Watch an exclusive talk of economist Mr. Zubair on Pakistan’s IMF Program. What will be the challenges and how it will affect our economy?
Recently, the Matrix Magazine got in touch with renowned economist Dr. Zubair to get his opinion on the latest economic developments in Pakistan as well as the government’s decision to opt for a loan from the IMF.
Dr. Zubair opined that the IMF can be approached only when a country is on the brink of bankruptcy and is unable to pay its international debts. Unless these requirements are met, the IMF cannot lend a loan. Addressing the unrest regarding the IMF in the country, he stated that corrective measures are always painful.
He added that the current government had fallen short of enforcing a fiscal discipline and has not negotiated according to the country’s interests.

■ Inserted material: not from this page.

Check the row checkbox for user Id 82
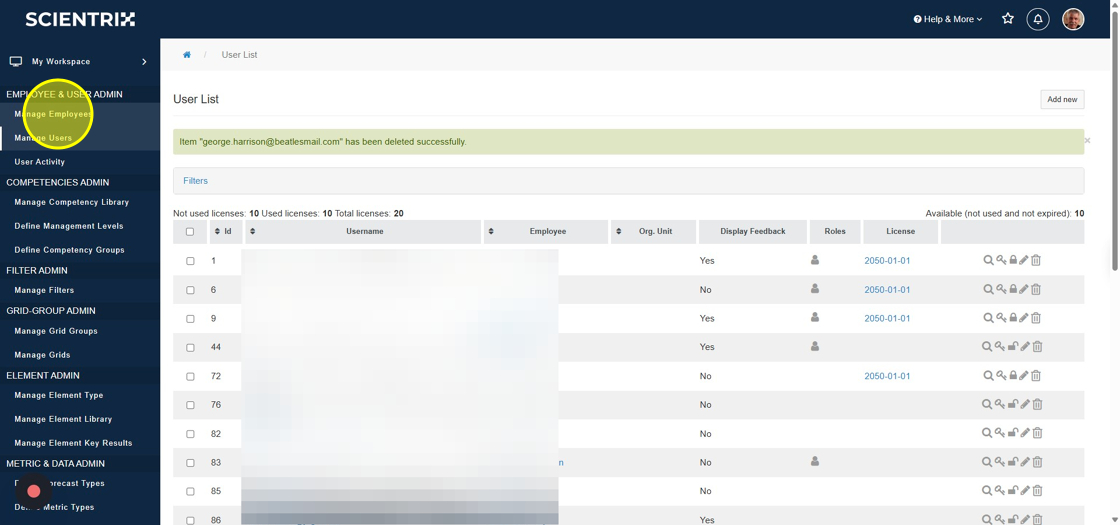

Dr. Zubair described fiscal deficit as the root cause of the economic crisis. The government is making no attempt to reduce expenditures, he asserted. Moreover, he felt that the economic policies followed during Nawaz Sharif’s era have exacerbated the financial crisis.
Mentioning the figures, he emphasized that the apparent loan obtained will be $6 billion; however $3.8 billion would be deducted from that amount due to the previous loan. Therefore, in reality Pakistan would only be getting $2.2 billion over 3 years.
Talking about the FATF, he affirmed that its conditions are in the interest of Pakistan. The terrorism in Pakistan is a result of terror financing, he said. He concluded that the public pressure on the government is in order to prevent the government from deviating from its objectives.